The word “gentle” is what first grabbed my attention as I researched the various styles of education as my dream of being my children’s home teacher came to. In the book by Karen Andreola, A Charlotte Mason Companion, Personal Reflections of the Gentle Art of Learning, I was first introduced to the Charlotte Mason style of education. This approach is how I have endeavored to teach my 4 children from the early years and into high school at present. In Karen’s own words she tells
“I longed for a Christian teaching approach that aimed at reaching the heart of my children—an approach that safeguarded their curiosity, warmed up their imagination, satisfied their need for play and outdoor activity, and provided them opportunities for character development. “This is it!” I said as I read what had to say about education. ‘This is what I want for my children.’ With newfound courage and excitement, I put aside those things Charlotte declared detrimental: dry textbooks (which dull the mind); prizes and grades (which stimulate fragments of information without a train of thought); too many worksheets (which require fragments of information without a train of thought); and hour-long lessons and homework (what drudgery and inefficiency!). I replaced these with intellectually nourishing “living books” by the best authors, narration (a child’s telling in his own works—oral or written), and shorter lessons. We’ve made time for nature observation, art and music appreciation, and hospitality.” I try to reread Karen’s book every summer, to keep me focused, and always have an extra copy on hand to share with mom’s looking for an approach to adopt in their home teaching. You can read more about Karen’s personal story of a Charlotte Mason education on her blog http://www.momentswithmotherculture.blogspot.com
Let me start by telling you that I have always loved to read. Yes, I have always considered myself to be a bookworm of the utmost proportions. A Charlotte Mason education focuses on bringing learning to the student through a plethora of “living books.” Imagine, cozily nestled on the couch with a soft blanket, a steaming mug of tea with cream and your children tucked in next to you as you read “The Cat of Bubastes” while in the midst of studying ancient history. The Bible is at hand to integrate HIStory along the way.

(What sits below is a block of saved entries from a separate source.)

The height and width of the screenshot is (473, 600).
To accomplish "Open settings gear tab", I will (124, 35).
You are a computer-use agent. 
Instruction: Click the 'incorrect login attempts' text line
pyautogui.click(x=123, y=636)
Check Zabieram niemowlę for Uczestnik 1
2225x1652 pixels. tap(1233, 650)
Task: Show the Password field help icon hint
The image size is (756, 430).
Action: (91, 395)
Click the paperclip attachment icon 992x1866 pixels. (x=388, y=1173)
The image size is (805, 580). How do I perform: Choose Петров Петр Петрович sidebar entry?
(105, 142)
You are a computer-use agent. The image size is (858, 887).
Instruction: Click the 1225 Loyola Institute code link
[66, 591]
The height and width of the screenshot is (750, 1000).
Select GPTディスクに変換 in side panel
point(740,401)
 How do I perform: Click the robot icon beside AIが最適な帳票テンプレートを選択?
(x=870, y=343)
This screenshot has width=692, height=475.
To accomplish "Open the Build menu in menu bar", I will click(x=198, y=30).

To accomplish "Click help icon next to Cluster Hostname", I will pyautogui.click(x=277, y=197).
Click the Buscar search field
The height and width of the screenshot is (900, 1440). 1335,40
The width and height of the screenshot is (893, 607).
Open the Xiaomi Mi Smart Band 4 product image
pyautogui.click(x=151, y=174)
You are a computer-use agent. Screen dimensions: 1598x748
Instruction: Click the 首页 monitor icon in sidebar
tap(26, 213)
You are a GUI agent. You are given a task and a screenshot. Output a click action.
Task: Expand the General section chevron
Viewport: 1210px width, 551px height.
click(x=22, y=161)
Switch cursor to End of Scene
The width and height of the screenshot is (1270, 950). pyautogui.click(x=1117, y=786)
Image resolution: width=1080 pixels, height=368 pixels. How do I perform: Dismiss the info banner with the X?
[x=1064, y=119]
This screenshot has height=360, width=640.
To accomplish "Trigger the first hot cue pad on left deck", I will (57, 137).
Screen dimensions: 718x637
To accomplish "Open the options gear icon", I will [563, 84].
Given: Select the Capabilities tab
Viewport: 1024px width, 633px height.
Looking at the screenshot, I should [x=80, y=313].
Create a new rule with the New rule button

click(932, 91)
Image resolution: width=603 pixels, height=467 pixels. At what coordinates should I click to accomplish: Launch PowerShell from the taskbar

Megan reading aloud to the boys
Never has ancient history been more delightful as when approached in this manner. After reading short portions, I ask my children to take a turn at retelling or “narrating” what they have heard in their own words. History becomes personal as they share the parts of the reading that came alive to them.
In a nutshell, a Charlotte Mason approach to education is based on the liberal arts, focusing on great literature, fine arts, poetry with the core subjects taught along the way, so as to entice the student to form a love for learning that is carried with them for life by creating an atmosphere that fosters this development at every turn of the day. Miss Mason also taught of forming good habits early on in helping a child to become a person of character. Nature Study is also a large component of a Charlotte Mason education. My children all began observing and then recording with sketches, nature around them, from toddlerhood on. Yes, the first sketch my son, Matthew, did at age 3 was a green blade of grass. Just a mere dash across the page, but it was the beginning of his love of God’s creation in the out of doors. These early Nature Notebooks are some of my most cherished treasures.
There are many days when it feels as if we have not actually “done school” because after all, who doesn’t like reading a good story!